MRI of the pelvis demonstrates an enlarged uterus with multiple uterine leiomyomata, or fibroids, predominantly in subserosal location. Two distinct dominant fibroids are seen involving the ventral and dorsal aspects of the uterus. These both have broad based attachments.


Uterine leiomyomata, or uterine fibroids, are non-cancerous growths that develop in the muscular wall of the uterus.

Fibroids are the most common tumor of the female reproductive system, occurring in up to 20-40% of women, and more common in African American females.

Most fibroids are asymptomatic.

Fibroids can cause excessive menstrual bleeding that affects quality of life and can result in significant anemia.

Other manifestations may be related to bulk, i.e. cyclical pain and pressure, abdominal bloating and distention, urinary frequency, constipation, painful intercourse, and infertility.

Fibroids can also dramatically increase in size during pregnancy. This is thought to occur secondary to increase in estrogen levels during pregnancy.

Fibroids are the most frequent indication for hysterectomy in premenopausal women.

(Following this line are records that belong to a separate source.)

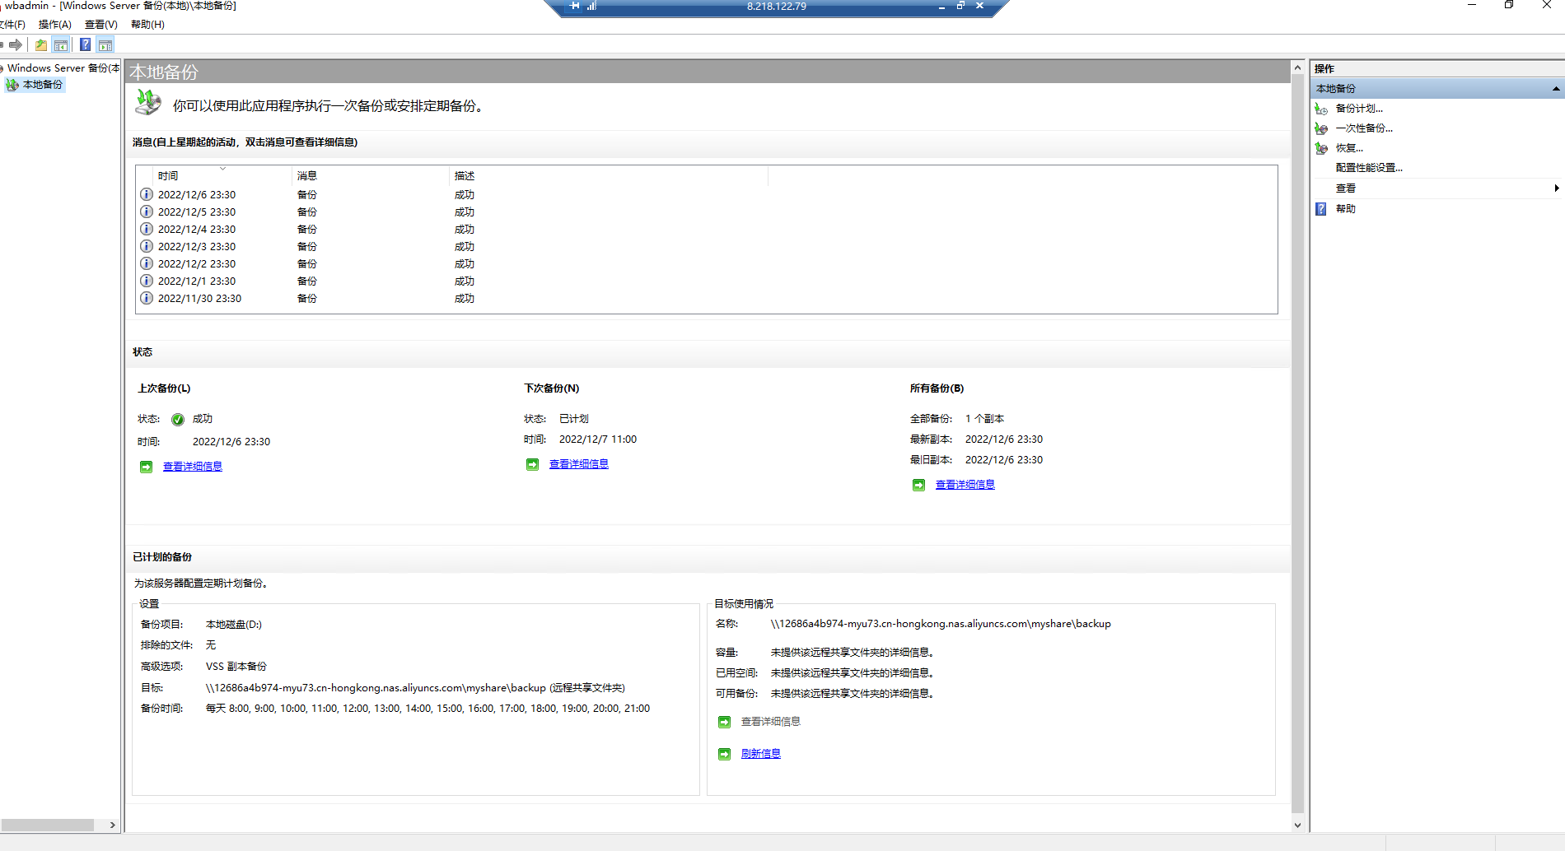This screenshot has width=1565, height=851.
Task: Open 配置性能设置 in actions pane
Action: click(x=1368, y=168)
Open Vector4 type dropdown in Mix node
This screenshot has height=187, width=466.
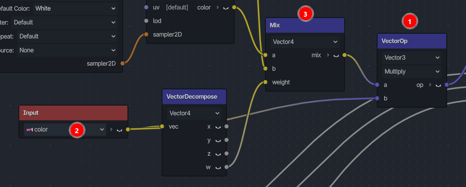point(305,42)
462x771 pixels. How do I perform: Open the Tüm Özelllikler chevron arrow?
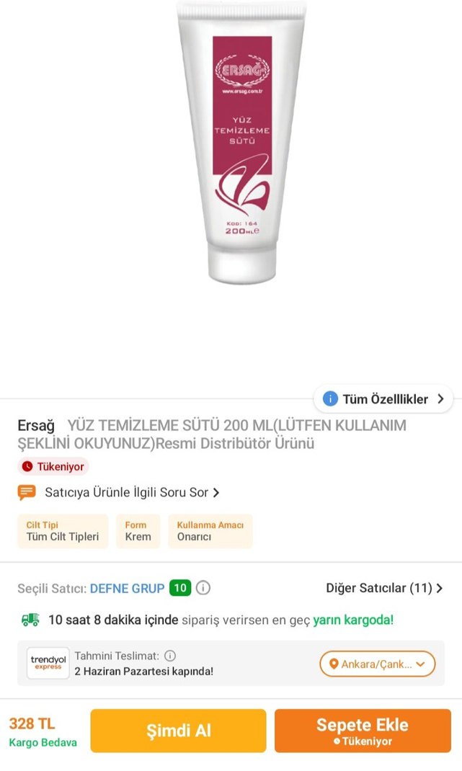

The gynecologist typically performs an ultrasound examination in the office to confirm the suspicion of fibroids and to follow their growth.

MRI is an important diagnostic test for patients who may be candidates for uterine fibroid embolization (UFE) as it precisely determines the size, number and location of the fibroids. It can also identify other causes of the patient's symptoms (i.e. adenomyosis, endometriosis, and other extra-uterine pathology).